If your discipline requires you to use BibTeX, please use the format generated by that; no further amendments are required.
Microsoft Word also offers a basic referencing function: if you decide to use this, you will need to check that the references it produces match the formats required by the University of Exeter styles.
EndNote is a software package that enables you to compile and manage your references, and to use them to automatically create in-text citations and bibliographies as you work on your Word documents.
There are a number of different versions of Endnote
Use the comparison chart below to help you choose the version that best suits your needs.
EndNote desktop includes thousands of referencing styles, including all the major referencing systems such as Harvard and MLA, and the preferred styles for the leading academic journals. It is therefore very easy to create citations and bibliographies in the correct style for your purposes. EndNote desktop is installed on the public cluster PCs across our campuses. It is covered by the University’s EndNote Site Licence, which allows installation of the software on any University-owned PC at no further charge per copy. Students and staff can download a 'loan' of EndNote on their personal computers. To find out more and download visit the software service catalogue.
Easy to follow instructions are available to help you set up an Endnote X7, Premium or Basic online account.
You can also use the online training calendar to book on to forthcoming courses or contact which are offered online by Endnote training experts, and contact Endnote support direct with any technical support issues.
EndNote can attempt to locate full text files from these sources on the Web (works best on campus). If found, EndNote downloads and attaches the files to the references.
This will save you some time but be aware that it will find some but not all full text that you are entitled to. You should use LibrarySearch to check whether you have access to a particular book or journal titles, if Endnote is unable to retrieve full text for you.
You should check the Full Text settings and add the information below.
Select Edit > Preferences > Find Full Text and then add the following information as shown in the Preferences box below. The full OpenURL path is listed here for copying and pasting in:
If you are on campus, you can then select references and choose the Find Full Text option. Either select records and then right click and choose Find Full Text, or highlight records and choose References > Find Full Text > Find Full Text
For this function to work effectively off campus, you need to use VPN. If you are a registered user of the University IT facilities, a Virtual Private Network (VPN) connection will allow you to access the University network from home or from any other location with an internet connection.

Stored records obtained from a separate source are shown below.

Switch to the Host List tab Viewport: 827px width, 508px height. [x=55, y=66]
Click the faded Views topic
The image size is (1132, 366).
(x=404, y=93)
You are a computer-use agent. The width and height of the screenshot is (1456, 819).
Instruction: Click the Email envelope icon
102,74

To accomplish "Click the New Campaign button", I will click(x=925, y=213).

Follow the online guidance in order to set up VPN access.
You must ensure you connect via VPN before asking Endnote to Find Full text.

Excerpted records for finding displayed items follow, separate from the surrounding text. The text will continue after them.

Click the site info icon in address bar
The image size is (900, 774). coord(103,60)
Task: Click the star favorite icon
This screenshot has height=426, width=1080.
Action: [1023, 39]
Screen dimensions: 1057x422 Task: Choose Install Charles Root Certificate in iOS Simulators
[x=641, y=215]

Mendeley - is both a free reference manager and an academic social network designed to help researchers find and work with collaborators. Although you do have to download the program, it is free and web-based. This means you are not restricted to working on any single computer and have access to your data from anywhere in the world as it is stored remotely. Although you can link to any of the usual sources for your bibliographic data, the program extracts metadata from any documents you download and allows you to search the full text of PDFs you have collected. Mendeley sits as an icon on your desktop. There is a Mendeley Quick Start Guide available.
Zotero is a free, open-source research tool that helps you collect, organize, and analyze research and share it in a variety of ways. Zotero includes the best parts of older reference manager software — the ability to store author, title, and publication fields and to export that information as formatted references — and the best aspects of modern software and web applications, such as the ability to organize, tag, and search in advanced ways. Zotero interacts seamlessly with online resources: when it senses you are viewing a book, article, or other object on the web, it can automatically extract and save complete bibliographic references. Zotero effortlessly transmits information to and from other web services and applications, and it runs both as a web service and offline on your personal devices.
Comprehensive online support is available - via Zotero Support.